* BEGIN *
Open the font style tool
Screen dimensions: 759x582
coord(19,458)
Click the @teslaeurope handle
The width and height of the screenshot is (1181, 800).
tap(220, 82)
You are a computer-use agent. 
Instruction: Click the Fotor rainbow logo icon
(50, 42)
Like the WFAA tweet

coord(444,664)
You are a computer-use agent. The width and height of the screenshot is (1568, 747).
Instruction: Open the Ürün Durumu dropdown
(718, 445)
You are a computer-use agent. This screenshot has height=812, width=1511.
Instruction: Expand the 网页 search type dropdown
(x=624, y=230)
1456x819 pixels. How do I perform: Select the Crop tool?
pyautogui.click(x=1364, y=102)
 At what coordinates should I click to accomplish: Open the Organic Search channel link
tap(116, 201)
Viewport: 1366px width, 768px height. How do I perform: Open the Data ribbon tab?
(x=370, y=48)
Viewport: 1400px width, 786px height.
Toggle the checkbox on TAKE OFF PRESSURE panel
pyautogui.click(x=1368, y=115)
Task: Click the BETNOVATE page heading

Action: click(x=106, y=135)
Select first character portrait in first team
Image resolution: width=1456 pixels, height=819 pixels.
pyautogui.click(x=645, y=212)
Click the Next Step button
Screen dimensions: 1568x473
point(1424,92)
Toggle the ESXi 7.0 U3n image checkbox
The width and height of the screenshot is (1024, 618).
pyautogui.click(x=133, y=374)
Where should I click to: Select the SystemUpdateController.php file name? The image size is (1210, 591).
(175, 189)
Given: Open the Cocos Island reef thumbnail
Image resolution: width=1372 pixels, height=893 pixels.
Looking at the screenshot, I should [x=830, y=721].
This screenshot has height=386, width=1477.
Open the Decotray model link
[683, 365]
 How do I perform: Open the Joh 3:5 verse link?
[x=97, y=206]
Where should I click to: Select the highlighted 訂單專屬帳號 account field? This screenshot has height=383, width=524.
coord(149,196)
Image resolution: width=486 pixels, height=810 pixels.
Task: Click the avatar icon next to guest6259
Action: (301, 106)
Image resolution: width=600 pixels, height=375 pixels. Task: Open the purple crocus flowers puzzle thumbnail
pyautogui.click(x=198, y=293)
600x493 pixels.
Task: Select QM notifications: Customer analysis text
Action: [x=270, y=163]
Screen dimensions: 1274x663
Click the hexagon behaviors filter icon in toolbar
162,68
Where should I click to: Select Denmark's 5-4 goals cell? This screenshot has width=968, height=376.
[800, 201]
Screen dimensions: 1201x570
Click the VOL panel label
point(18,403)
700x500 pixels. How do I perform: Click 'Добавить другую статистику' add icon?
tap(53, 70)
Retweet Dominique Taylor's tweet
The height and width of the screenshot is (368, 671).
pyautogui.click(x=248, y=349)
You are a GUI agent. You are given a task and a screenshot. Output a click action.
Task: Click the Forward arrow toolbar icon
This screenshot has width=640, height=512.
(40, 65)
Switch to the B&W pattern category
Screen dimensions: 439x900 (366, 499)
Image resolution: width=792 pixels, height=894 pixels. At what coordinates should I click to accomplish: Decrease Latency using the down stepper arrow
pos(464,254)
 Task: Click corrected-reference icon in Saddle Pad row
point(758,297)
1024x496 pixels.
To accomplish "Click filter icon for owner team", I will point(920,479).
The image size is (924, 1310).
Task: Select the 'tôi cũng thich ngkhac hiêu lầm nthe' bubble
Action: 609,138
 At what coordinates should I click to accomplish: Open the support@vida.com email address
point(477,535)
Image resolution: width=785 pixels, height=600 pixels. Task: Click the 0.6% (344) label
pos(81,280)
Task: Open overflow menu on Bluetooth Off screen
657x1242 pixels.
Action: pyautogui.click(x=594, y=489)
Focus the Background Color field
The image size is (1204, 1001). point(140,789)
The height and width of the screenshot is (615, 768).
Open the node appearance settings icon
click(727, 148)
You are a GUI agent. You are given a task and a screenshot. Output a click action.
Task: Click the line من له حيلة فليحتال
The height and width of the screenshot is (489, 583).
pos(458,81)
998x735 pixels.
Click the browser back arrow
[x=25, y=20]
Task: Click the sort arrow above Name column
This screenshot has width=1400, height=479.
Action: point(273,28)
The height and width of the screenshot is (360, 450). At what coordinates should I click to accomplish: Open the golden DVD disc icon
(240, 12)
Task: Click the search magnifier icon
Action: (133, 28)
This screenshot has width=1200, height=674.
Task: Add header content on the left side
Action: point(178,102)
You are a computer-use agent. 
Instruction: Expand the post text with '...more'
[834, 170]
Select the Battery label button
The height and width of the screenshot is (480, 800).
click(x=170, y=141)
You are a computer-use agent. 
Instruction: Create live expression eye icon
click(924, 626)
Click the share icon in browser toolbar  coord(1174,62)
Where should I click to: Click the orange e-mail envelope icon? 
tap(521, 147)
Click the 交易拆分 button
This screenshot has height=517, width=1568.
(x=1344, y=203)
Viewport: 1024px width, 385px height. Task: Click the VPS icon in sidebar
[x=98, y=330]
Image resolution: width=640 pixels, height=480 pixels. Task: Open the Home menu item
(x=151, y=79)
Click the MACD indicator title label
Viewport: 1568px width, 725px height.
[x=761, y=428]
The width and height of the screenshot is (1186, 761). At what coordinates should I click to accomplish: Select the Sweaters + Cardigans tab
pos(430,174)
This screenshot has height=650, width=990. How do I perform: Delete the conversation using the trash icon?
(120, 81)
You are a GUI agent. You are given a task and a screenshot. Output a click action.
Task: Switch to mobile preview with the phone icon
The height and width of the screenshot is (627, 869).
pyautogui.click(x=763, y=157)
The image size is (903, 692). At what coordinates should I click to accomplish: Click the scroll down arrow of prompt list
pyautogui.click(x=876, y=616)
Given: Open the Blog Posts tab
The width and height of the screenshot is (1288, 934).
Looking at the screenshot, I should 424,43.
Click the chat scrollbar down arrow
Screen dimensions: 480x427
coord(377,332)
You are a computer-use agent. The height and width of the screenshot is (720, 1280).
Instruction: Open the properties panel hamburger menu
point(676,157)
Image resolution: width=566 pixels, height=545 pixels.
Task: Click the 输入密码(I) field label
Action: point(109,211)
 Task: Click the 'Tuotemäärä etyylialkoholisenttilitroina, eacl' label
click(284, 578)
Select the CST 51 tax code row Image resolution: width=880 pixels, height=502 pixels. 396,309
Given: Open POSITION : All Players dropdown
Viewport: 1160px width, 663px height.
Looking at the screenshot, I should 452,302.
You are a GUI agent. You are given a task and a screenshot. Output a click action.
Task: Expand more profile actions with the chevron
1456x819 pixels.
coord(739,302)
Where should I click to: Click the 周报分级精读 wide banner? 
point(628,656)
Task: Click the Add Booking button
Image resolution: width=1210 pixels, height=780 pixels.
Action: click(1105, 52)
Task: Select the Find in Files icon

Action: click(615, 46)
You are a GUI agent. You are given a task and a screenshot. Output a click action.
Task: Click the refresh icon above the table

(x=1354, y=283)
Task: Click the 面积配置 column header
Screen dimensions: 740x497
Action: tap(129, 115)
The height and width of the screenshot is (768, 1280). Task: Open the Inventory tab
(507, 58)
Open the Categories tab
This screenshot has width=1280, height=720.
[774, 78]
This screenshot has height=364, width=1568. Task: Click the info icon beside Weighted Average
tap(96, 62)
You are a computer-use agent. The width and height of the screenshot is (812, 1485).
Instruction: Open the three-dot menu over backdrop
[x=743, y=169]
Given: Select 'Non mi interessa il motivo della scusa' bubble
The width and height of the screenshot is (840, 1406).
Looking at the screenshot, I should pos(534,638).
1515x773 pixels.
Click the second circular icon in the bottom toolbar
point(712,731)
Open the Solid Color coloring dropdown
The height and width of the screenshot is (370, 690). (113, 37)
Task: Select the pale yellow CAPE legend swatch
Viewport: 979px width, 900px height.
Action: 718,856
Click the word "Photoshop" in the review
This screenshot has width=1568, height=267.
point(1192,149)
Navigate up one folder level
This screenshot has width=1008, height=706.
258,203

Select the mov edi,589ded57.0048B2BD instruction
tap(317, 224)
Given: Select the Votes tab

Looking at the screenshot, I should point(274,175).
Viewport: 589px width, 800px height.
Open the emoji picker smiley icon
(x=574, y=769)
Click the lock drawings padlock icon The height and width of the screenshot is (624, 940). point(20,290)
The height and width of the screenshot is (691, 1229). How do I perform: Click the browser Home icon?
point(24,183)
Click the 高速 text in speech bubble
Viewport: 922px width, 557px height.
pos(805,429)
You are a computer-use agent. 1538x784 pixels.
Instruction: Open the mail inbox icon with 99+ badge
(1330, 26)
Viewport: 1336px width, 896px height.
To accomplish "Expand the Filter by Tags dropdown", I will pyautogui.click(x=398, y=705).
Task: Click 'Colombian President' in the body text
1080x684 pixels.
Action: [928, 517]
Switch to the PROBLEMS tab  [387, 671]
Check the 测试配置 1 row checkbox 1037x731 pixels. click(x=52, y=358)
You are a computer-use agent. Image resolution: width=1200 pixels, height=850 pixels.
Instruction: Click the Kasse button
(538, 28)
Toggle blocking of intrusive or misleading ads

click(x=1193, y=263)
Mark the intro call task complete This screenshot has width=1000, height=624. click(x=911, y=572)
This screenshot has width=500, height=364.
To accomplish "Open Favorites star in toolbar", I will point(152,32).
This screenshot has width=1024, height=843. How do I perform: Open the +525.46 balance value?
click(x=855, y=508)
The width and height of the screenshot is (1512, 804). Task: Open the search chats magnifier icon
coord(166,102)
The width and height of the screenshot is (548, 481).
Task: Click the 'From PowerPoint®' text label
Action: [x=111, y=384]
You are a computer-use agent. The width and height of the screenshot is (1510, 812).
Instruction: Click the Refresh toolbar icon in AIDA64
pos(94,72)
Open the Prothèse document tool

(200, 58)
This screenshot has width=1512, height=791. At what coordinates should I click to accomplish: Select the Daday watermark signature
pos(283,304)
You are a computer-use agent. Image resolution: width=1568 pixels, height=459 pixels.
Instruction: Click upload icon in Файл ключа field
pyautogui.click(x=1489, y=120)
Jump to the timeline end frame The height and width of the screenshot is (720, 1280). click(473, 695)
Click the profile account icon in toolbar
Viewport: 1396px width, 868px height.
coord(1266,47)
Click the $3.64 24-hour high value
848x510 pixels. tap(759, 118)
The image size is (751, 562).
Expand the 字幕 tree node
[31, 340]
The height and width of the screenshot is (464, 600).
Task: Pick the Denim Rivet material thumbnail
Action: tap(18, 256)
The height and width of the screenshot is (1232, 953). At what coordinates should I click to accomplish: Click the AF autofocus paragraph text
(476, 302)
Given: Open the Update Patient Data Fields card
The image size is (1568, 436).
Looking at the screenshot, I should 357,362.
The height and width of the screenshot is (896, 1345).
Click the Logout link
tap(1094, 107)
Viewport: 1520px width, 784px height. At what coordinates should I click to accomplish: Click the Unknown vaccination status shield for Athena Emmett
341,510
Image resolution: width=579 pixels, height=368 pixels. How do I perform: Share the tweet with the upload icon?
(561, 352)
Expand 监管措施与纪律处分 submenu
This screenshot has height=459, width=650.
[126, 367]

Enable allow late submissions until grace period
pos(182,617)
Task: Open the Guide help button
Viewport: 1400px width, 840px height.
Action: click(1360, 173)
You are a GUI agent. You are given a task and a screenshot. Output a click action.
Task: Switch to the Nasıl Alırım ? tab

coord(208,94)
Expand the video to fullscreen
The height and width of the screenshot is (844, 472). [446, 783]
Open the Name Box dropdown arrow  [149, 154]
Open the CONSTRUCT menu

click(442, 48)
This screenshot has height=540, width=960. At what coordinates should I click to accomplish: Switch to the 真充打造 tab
* END *
### Task to carry out
Copy out the records above verbatim, from the line containing "is (812, 1485)." through the line containing "[x=743, y=169]", and output nothing else.

### Solution to this exercise
You are a computer-use agent. The width and height of the screenshot is (812, 1485).
Instruction: Open the three-dot menu over backdrop
[x=743, y=169]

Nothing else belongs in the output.